Update README.md (#1)

39d6acd 19 days ago

13 kB

library_name: transformers
datasets:
  - SetFit/amazon_reviews_multi_en
metrics:
  - accuracy
pipeline_tag: text-classification
tags:
  - sentiment-analysis
  - text-classification
  - roberta
  - transformers
  - ecommerce
  - customer-reviews
  - amazon-reviews
  - streamlit

EcoPulse AI Sentiment Classifier

This model is the fine-tuned sentiment classification model used in EcoPulse AI, an e-commerce customer review sentiment classification and voice reporting system. The model classifies Amazon-style customer reviews into three sentiment categories:

Negative
Neutral
Positive

The model is designed to help e-commerce customer support teams quickly identify customer dissatisfaction, monitor neutral feedback, and summarize positive customer experiences.

Model Details

Model Description

This model is a fine-tuned version of cardiffnlp/twitter-roberta-base-sentiment-latest. The base model was selected after comparing three Hugging Face transformer models for customer review sentiment classification. It achieved the strongest baseline accuracy among the tested candidates and was then fine-tuned on a balanced Amazon review dataset.

The model is used as Pipeline 1 in the EcoPulse AI application. It takes raw customer review text as input and outputs a sentiment label with a confidence score.

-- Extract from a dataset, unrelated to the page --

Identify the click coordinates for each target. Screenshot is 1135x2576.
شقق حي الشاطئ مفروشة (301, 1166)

The Streamlit application then aggregates the predictions into sentiment distribution summaries, business recommendations, written reports, and audio briefings.

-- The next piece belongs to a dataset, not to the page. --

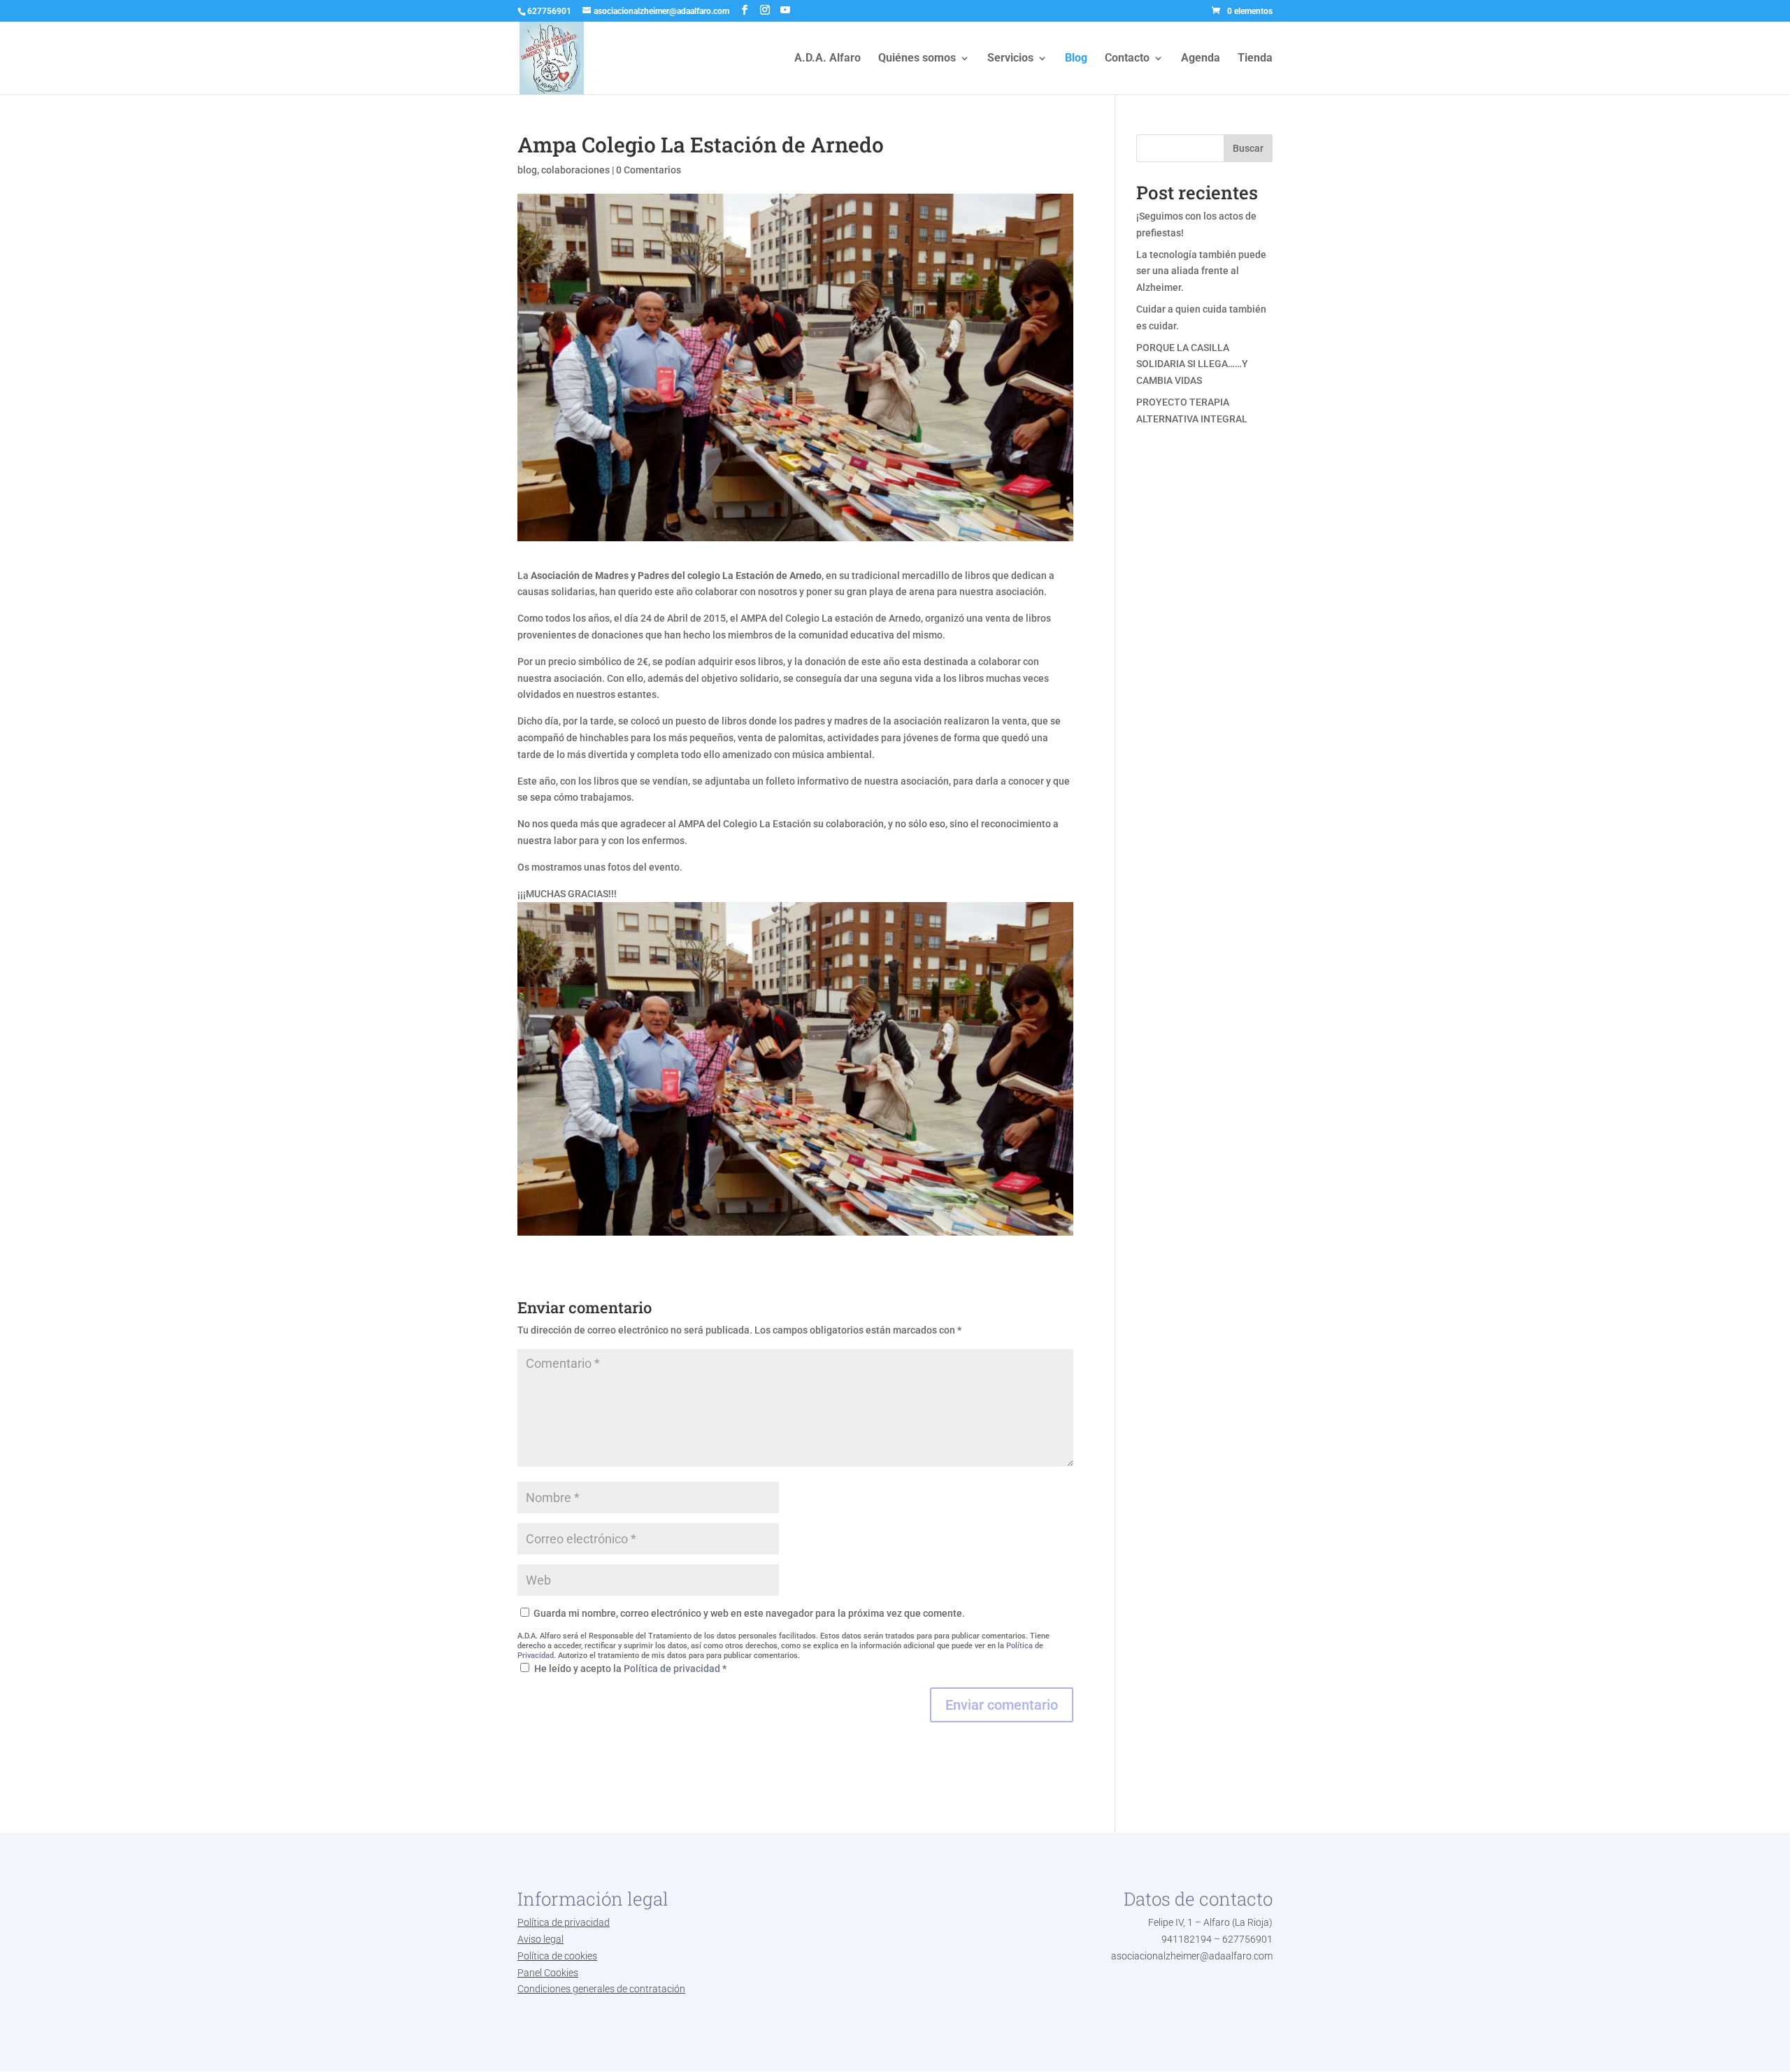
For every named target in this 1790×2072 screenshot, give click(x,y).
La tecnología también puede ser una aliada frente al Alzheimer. (1201, 271)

Developed by: Junlei Wang and Zhuoyuan Zhang
Project: EcoPulse AI
Model type: RoBERTa-based sequence classification model
Language: English
Task: 3-class sentiment classification
Fine-tuned from: cardiffnlp/twitter-roberta-base-sentiment-latest
Final model repository: zoeywwww/cardiffnlp-sentiment-3class-finetuned

Model Sources

Base model: cardiffnlp/twitter-roberta-base-sentiment-latest
Fine-tuned model: zoeywwww/cardiffnlp-sentiment-3class-finetuned
Dataset: SetFit/amazon_reviews_multi_en
Demo application: https://group10finalproject-ee3nfmeyomxalcieln8f8a.streamlit.app/
GitHub repository: https://github.com/zoeywang524-beep/Group10_Final_project/blob/main/group10app.py

Intended Use

Direct Use

This model can be used directly for English e-commerce customer review sentiment classification. Given a customer review, it predicts one of three labels:

Label ID	Label
0	Negative
1	Neutral
2	Positive

Example use cases include:

Classifying Amazon-style product reviews
Monitoring customer satisfaction
Identifying negative feedback for customer service escalation
Supporting review summarization dashboards
Generating structured sentiment inputs for business reports

Downstream Use

This model is used inside the EcoPulse AI Streamlit Cloud application. In the deployed application, the model performs review-level sentiment classification. The app then uses the predictions to calculate sentiment distribution, generate support recommendations, produce a written customer sentiment report, and trigger a text-to-speech pipeline for an audio dashboard briefing.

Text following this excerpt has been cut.